Une petite boussole d’écoute pour entrer dans le catalogue
Le piège, quand on débute, c’est de chercher un équivalent exact. Le Dylan britannique, le Byrds anglais, la Joan Baez locale. Ça marche mal. Mieux vaut entrer par les textures et les principes, puis remonter vers les albums, les live, les sessions. Voilà une boussole qui fonctionne, sans prétendre être un canon:
- Commencer par une ballade traditionnelle électrifiée: écouter comment le groupe étire le récit sans le casser.
- Comparer une version acoustique et une version rock: même mélodie, deux climats, et souvent deux émotions.

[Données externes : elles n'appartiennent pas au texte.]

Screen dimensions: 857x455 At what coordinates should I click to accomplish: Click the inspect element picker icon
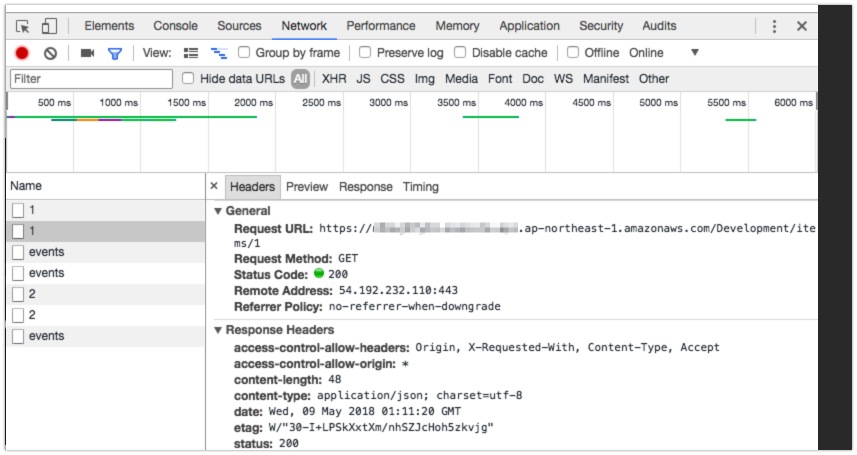[23, 26]
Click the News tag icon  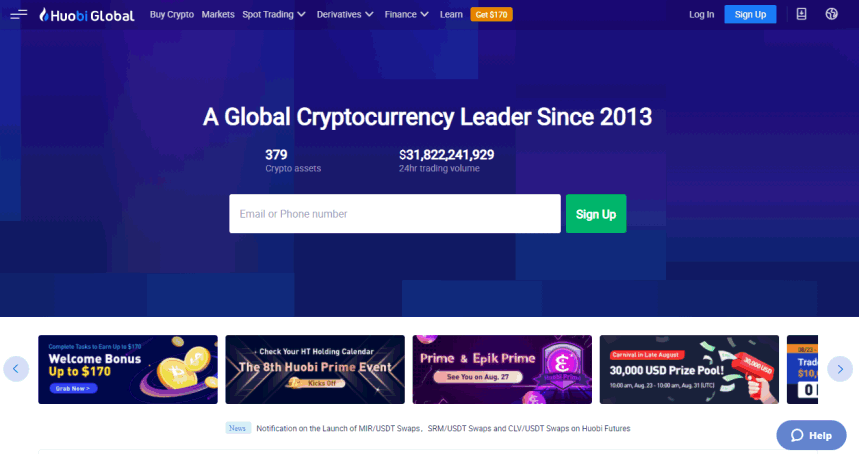click(x=238, y=428)
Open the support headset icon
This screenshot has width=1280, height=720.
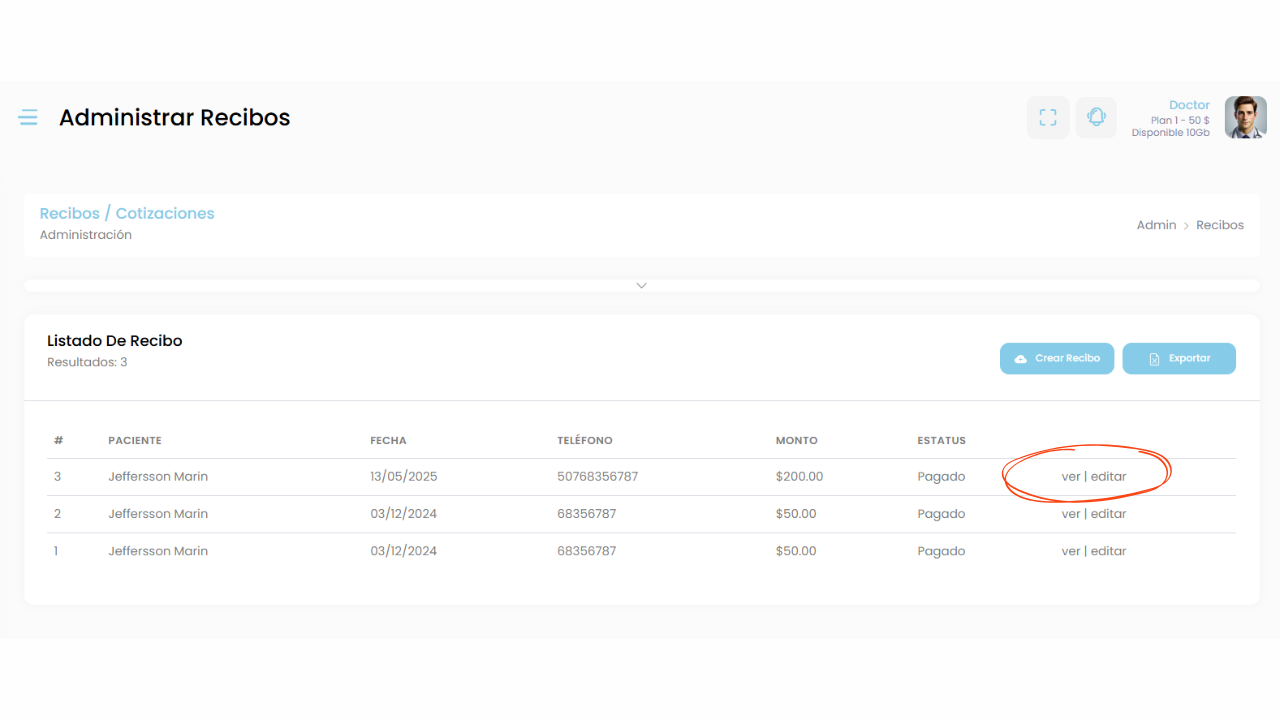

- Suivre le violon: quand il entre, il raconte autant que la voix.
- Écouter les guitares en contrepoint: chez Pentangle surtout, elles se parlent plus qu’elles n’accompagnent.
- Faire attention aux silences: dans ce courant, l’espace est une partie de l’arrangement.
Reste un point que j’aime défendre: cette scène n’est pas un “folk de spécialistes”. Elle est accessible, immédiate, si l’on accepte de se laisser mener par une histoire qui ne nous ressemble pas. On n’a pas besoin de connaître les comtés anglais ni les sources des collectages pour être touché. Ce qui compte, c’est la tension entre l’ancien et l’ampli, entre la salle en bois et la foudre.
Et si vous voulez prolonger, allez voir du côté d’autres ramifications: des groupes qui poussent plus rock, d’autres plus acoustiques, des chanteurs qui plongent dans les ballades sombres. La filiation est vaste. Mais l’idée fondatrice, elle, reste simple: la tradition n’est pas un décor. C’est un moteur.
Questions fréquentes
Quelle est la différence entre folk britannique et folk américain ?
Le folk américain est très lié au blues, au songwriter et à la chanson sociale moderne, tandis que le folk britannique s’appuie davantage sur des ballades et danses traditionnelles, souvent plus anciennes, réarrangées avec des codes rock ou acoustiques.
Fairport Convention, c’est plutôt rock ou plutôt traditionnel ?
Fairport Convention part d’un socle rock et pop, puis bascule vers la tradition anglaise en l’électrifiant. Leur force vient justement de l’équilibre entre énergie de groupe et respect de la structure des ballades.
Pentangle fait-il du folk ou du jazz ?
Pentangle est profondément folk par ses mélodies et son rapport au répertoire, mais il intègre une sophistication rythmique et harmonique proche du jazz. Le résultat ressemble surtout à… Pentangle, un son très identifiable.
Pourquoi Sandy Denny est-elle si importante dans le folk anglais ?
Sandy Denny a apporté une intensité et une autorité vocale rares, capables de rendre la tradition immédiatement actuelle. Sa présence a marqué durablement l’esthétique du folk anglais et du folk-rock britannique.
Quand on prend le temps d’écouter cette scène, on réalise qu’elle n’a jamais cherché à “copier” l’Amérique. Elle a pris un autre chemin, plus sinueux, parfois plus sombre, et franchement plus audacieux qu’on ne le dit. Fairport Convention a montré que la tradition pouvait encaisser l’électricité sans perdre son âme. Pentangle a prouvé qu’on pouvait être sophistiqué sans devenir froid. Et au milieu, des voix comme Sandy Denny ou Jacqui McShee rappellent une évidence: l’émotion n’a pas besoin d’être contemporaine pour être neuve.
Si vous venez du folk US, ne cherchez pas un miroir. Cherchez un paysage. La pluie sur les vitres, la rumeur d’un pub, un violon qui coupe l’air, une histoire qui finit mal, et ce sentiment étrange de connaître la chanson sans l’avoir jamais entendue. C’est là, le cadeau du folk britannique.